Tefertiller Candy, Gerber Don
Craig Hospital, Denver, CO, USA.
Artif Organs. 2017 Nov;41(11):E196-E202. doi: 10.1111/aor.13060.
Spinal cord injury (SCI) often results in loss of upright mobility and independence subsequently challenging rehabilitation practitioners for meaningful intervention strategies. The objective of this study was to evaluate the feasibility and potential impact on walking function of the stimulation and ergometer training protocol (STEP) in chronic SCI. Fourteen individuals with a chronic motor incomplete SCI (>1-year post injury) were enrolled in the study. The intervention consisted of a 12-week walking training program delivered three times per week from 20 up to 45 min in combination with 10 channels of FES on a step ergometer. Subsequent to this training, 30 min over ground walking training was performed. Ten out of the 14 participants completed the trial (71%). All participants who completed the intervention increased their walking speed by an average of 0.13 m/s (0.08) and walking endurance by an average of 117 ft (84 ft). For those who completed the trial, 50% demonstrated increases on the Walking Index for Spinal Cord Injury II by at least one level while 60% demonstrated an increase in lower extremity motor scores; all completing the Timed Up and Go Test at baseline demonstrated a reduction in time to complete during post-test evaluation. Recruitment objectives were attained. Overall retention was lower than anticipated with 29% withdrawing secondary to issues with lower extremity pain and exertional demands; however, no other adverse events occurred. Improvements in mobility outcomes generated by the STEP show promise in the context of feasibility and warrant further investigation to evaluate efficacy in comparison to other walking recovery interventions. The STEP was well-tolerated by participants who were >1 year and less than 10 years post SCI. Those completing the protocol exhibited improvements in commonly used SCI walking outcome measures.

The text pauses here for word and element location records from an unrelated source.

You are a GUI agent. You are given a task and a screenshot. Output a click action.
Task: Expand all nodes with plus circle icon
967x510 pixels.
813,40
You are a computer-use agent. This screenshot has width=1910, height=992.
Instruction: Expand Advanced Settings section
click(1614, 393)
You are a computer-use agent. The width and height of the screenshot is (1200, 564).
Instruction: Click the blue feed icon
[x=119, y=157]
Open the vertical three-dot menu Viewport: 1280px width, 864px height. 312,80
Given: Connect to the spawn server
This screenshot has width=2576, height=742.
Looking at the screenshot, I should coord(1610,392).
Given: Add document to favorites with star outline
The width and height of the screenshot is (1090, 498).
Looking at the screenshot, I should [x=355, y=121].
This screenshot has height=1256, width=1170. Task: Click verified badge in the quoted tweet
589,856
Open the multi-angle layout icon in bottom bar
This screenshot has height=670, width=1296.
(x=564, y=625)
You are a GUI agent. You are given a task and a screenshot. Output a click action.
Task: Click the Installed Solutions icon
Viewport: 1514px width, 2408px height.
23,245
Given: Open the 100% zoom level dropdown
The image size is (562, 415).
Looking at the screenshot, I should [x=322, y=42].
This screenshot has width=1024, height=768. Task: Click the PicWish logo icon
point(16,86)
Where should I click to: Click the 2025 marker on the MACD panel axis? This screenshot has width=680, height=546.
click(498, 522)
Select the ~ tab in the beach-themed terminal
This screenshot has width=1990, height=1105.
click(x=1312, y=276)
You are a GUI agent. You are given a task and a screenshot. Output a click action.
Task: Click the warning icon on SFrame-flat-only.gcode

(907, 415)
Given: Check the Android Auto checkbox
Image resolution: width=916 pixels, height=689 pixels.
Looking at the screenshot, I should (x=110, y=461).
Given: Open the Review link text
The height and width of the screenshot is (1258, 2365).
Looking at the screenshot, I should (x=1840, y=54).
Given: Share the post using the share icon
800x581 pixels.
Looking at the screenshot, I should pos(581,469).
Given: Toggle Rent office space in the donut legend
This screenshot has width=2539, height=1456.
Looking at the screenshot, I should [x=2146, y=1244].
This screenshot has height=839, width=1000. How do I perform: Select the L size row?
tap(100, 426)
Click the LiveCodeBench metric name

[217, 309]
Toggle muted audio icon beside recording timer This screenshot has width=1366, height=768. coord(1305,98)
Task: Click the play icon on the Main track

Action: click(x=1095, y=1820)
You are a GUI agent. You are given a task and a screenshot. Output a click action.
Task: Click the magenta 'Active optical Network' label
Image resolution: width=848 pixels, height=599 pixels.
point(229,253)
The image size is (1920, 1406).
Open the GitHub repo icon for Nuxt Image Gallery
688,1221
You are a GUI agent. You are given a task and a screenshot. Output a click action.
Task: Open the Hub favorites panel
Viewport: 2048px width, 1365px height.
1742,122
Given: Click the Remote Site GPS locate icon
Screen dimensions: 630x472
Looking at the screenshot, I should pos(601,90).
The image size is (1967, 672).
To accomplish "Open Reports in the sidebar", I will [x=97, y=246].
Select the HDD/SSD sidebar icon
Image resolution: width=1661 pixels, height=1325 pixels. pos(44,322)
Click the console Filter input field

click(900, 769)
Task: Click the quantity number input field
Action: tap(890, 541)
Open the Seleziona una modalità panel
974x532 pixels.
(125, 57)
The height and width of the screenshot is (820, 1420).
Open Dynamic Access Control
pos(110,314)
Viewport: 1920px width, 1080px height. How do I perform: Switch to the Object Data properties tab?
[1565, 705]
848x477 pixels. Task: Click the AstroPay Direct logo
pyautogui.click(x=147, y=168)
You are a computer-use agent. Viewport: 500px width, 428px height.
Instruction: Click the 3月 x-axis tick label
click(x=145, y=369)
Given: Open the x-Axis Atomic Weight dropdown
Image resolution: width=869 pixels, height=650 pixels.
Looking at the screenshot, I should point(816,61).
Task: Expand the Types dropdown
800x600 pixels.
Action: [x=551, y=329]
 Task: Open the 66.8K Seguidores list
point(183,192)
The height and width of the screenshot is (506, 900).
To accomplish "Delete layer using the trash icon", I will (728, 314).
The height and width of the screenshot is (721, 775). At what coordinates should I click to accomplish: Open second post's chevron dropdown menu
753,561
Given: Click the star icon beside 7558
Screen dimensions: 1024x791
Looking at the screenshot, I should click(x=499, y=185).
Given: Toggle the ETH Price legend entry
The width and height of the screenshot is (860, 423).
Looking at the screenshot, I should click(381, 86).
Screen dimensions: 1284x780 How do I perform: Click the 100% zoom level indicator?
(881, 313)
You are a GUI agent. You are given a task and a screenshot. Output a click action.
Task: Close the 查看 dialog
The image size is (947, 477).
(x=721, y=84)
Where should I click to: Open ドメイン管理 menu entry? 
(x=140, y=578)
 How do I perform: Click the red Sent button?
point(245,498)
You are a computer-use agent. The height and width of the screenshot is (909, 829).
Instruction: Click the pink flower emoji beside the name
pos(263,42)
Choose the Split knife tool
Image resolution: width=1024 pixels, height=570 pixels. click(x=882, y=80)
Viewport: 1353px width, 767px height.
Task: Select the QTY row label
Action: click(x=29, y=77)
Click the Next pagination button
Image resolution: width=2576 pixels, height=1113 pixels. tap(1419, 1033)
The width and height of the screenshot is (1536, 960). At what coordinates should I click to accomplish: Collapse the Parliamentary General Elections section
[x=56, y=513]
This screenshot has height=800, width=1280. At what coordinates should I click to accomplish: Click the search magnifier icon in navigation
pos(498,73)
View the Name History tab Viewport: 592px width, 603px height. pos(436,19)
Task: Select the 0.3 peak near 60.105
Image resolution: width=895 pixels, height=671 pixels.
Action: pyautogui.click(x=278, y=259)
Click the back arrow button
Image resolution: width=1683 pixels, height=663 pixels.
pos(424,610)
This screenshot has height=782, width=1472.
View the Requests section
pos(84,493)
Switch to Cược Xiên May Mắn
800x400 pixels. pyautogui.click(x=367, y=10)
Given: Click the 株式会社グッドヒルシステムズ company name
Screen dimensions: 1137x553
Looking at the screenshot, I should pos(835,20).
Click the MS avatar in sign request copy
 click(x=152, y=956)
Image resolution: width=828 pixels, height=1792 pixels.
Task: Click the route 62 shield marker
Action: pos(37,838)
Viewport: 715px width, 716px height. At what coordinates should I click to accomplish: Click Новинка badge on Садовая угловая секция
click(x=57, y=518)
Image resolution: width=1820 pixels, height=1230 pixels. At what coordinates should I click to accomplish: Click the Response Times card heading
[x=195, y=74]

脊髓损伤(SCI)常常导致患者失去直立移动能力和生活自理能力,这给康复治疗师制定有效的干预策略带来了挑战。本研究旨在评估刺激与测力计训练方案(STEP)对慢性SCI患者步行功能的可行性及潜在影响。14例慢性运动不完全性SCI患者(受伤时间超过1年)纳入本研究。干预措施包括为期12周的步行训练计划,每周进行3次,每次20至45分钟,同时在阶梯测力计上结合10通道功能性电刺激(FES)。该训练之后,进行30分钟的地面行走训练。14名参与者中有10名完成了试验(71%)。所有完成干预的参与者步行速度平均提高了0.13米/秒(0.08),步行耐力平均提高了117英尺(84英尺)。对于完成试验的患者,50%的患者脊髓损伤步行指数II至少提高了一个等级,60%的患者下肢运动评分有所增加;所有在基线时完成定时起立行走测试的患者在测试后评估中完成时间均有所缩短。达到了招募目标。总体保留率低于预期,29%的患者因下肢疼痛和运动需求问题退出;然而,未发生其他不良事件。STEP所带来的移动能力改善在可行性方面显示出前景,与其他步行恢复干预措施相比,有必要进一步研究以评估其疗效。SCI超过1年且不到10年的参与者对STEP耐受性良好。完成该方案的患者在常用的SCI步行结果测量指标上有所改善。